PROVIDED DATA.

________________________________________

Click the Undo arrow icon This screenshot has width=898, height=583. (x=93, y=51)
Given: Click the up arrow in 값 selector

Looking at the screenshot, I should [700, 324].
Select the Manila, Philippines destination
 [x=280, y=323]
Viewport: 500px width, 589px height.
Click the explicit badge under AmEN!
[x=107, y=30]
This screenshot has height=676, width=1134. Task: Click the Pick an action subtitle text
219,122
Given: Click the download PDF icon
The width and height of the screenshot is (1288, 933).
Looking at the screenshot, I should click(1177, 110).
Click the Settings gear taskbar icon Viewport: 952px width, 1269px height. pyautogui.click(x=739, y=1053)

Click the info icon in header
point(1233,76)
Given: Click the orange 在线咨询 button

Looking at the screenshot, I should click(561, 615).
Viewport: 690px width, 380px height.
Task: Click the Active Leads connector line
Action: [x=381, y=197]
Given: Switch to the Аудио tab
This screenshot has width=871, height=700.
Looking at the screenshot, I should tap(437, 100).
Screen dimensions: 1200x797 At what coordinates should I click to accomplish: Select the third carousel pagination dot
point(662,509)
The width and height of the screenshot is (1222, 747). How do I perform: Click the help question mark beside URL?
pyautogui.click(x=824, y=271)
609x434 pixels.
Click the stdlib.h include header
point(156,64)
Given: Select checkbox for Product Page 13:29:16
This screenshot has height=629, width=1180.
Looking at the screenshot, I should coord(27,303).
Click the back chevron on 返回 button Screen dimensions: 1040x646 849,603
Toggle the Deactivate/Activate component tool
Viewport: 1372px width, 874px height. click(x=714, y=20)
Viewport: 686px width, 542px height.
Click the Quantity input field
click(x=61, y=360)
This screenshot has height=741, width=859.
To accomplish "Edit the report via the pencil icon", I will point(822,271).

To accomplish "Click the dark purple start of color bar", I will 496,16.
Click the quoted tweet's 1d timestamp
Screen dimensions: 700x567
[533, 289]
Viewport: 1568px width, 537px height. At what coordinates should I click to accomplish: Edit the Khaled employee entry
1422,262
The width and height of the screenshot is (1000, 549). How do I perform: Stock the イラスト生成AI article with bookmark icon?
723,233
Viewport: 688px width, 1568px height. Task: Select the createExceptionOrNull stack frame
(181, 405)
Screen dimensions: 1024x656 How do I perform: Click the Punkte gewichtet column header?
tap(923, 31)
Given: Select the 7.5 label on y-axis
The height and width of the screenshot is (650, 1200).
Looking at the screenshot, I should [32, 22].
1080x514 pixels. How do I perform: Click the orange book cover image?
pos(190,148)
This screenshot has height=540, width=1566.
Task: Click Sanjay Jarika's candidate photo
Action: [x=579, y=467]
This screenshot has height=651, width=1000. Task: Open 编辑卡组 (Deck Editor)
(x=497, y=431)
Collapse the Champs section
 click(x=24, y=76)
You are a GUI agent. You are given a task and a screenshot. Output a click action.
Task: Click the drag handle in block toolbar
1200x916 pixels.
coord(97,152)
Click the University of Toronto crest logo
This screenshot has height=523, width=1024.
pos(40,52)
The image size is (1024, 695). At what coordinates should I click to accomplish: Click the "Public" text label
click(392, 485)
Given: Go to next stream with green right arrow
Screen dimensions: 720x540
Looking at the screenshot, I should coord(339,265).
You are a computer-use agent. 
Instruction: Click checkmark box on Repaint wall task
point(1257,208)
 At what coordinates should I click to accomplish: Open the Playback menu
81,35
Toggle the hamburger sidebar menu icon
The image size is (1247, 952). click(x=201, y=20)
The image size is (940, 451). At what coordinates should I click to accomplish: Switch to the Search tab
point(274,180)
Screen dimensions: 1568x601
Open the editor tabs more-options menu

________________________________________

EXERCISE AIM. Using the records above, copy each line that contains "agent".

ANSWER TO THE EXERCISE.
You are a GUI agent. You are given a task and a screenshot. Output a click action.
You are a computer-use agent. 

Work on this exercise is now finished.